CPU, Memory, and I/O8 min read

Postgres Checkpoint Tuning: The Latency Spike Nobody Sees Coming

Checkpoint problems show up as periodic latency spikes. The work is smoothing writes, sizing WAL, and proving checkpoints are the thing users feel.

Checkpoint pain often looks like a ghost in the latency graph.

Every so often, writes slow down, query latency climbs, then everything recovers. No deploy. No obvious slow query. CPU may look fine. The missing piece is often that Postgres is flushing dirty pages harder than your storage can absorb comfortably.

Checkpoint tuning is not about eliminating writes. It is about making them predictable.

The real pain is periodic latency nobody owns

Users do not care that the spike came from checkpoint behavior. They care that the app feels randomly slow. Your job is to connect latency spikes to checkpoint timing, WAL volume, write pressure, and storage capacity.

Once the pattern is proven, the fix is usually smoothing: larger WAL budget, sane checkpoint timing, and enough I/O headroom for the workload.

What is actually happening

Postgres does not write your data to disk at the moment of COMMIT. It writes the WAL record (write-ahead log), and the actual table page sits in shared_buffers waiting to be flushed. A checkpoint is the periodic event where Postgres says, "OK, time to actually flush dirty pages from shared_buffers to disk so I do not have to keep them in WAL forever."

When a checkpoint kicks in, it does a burst of disk writes. On default settings, that burst can be enough to saturate your I/O for tens of seconds. Concurrent writes from the application have to wait. Latency climbs. Then the checkpoint finishes, latency returns to normal.

This is a default-settings problem. Postgres ships configured for a small workload. A serious production database needs different defaults.

The four settings that matter

checkpoint_timeout — how often a checkpoint runs by time. Default is 5 minutes. For a busy database, 15 to 30 minutes is more reasonable. Longer means each checkpoint flushes more pages, but it also means fewer checkpoints, less overall write amplification, and better cache hit rates between checkpoints.

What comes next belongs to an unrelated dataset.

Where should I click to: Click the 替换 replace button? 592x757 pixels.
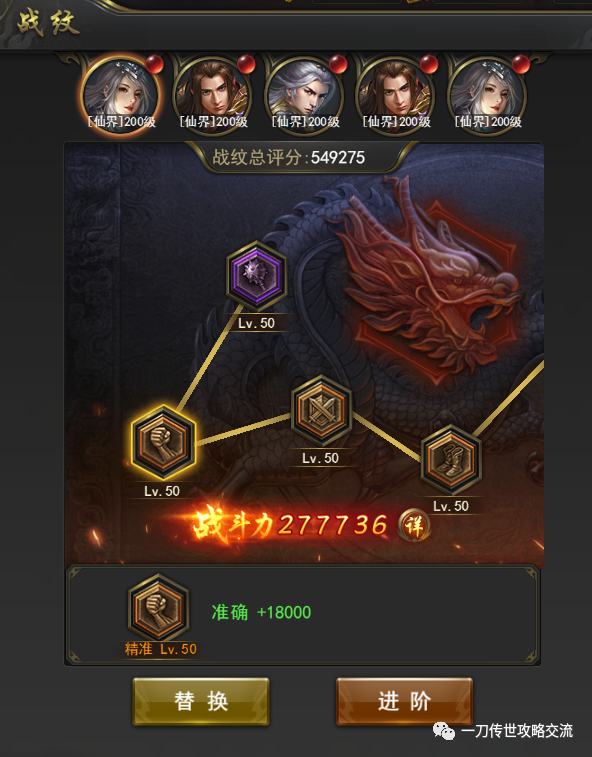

max_wal_size — soft cap on WAL accumulated between checkpoints. Default is 1GB, which is comically low for any database doing real writes. A modern busy database wants 8GB to 64GB. The bigger this is, the less likely a checkpoint is forced by WAL pressure rather than by time.

checkpoint_completion_target — how much of the checkpoint interval to spread the writes across. Default is 0.9. Leave it. Older guides talk about tuning this; modern Postgres handles it well by default.

bgwriter_lru_maxpages and bgwriter_delay — the background writer flushes a small number of dirty pages continuously, smoothing out the work the checkpoint has to do. Bumping bgwriter_lru_maxpages from the default 100 to 500 or 1000 means more pages flushed continuously, less to flush at checkpoint time.

The shape I usually settle on

For a busy production database (RDS or self-managed, doesn't matter):

ALTER SYSTEM SET checkpoint_timeout = '15min';
ALTER SYSTEM SET max_wal_size = '16GB';
ALTER SYSTEM SET checkpoint_completion_target = 0.9;
ALTER SYSTEM SET bgwriter_lru_maxpages = 500;
ALTER SYSTEM SET bgwriter_delay = '20ms';

SELECT pg_reload_conf();

These are starting points. The exact values depend on workload.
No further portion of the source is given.